Pero la realidad es que las previsiones de esta señora nunca se han cumplido y por lo tanto, lo menos que cualquier ciudadano puede hacer es desconfiar y si dice que espera que la inflación no alcance cifras de dos dígitos es mas que probable que en este mismo mes, o en la primera semana del que viene el INE no anuncie u IPCA con esas dos digito malditos por la señora Calviño.

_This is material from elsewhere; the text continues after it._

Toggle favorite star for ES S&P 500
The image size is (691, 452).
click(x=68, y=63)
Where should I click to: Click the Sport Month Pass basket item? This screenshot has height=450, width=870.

Pero con ser mala, la sospecha no se limita a la curva de los precios, lo peor es que si tenemos que esperar a que el Gobierno solucione los problemas económicos de la empresa e muy posible que nunca los arreglen. Este Gobierno lo único que sabe es gastar y recaudar. O si se prefiere, meter la mano en el bolsillo del contribuyente como nadie lo ha hecho hasta ahora e inmediatamente después dilapidar en gasto y subvenciones que nunca termina de explicar o de la que en muchos casos ni tan siquiera informa porque prefiere ocultarlas para que el pueblo nunca sepa donde e van los miles de millones que se recaudan.

Así que preparémonos para lo peor, por la gestión de los equipos de Sánchez hasta ahora ha brillado por su ausencia, así que no hay que esperar milagros.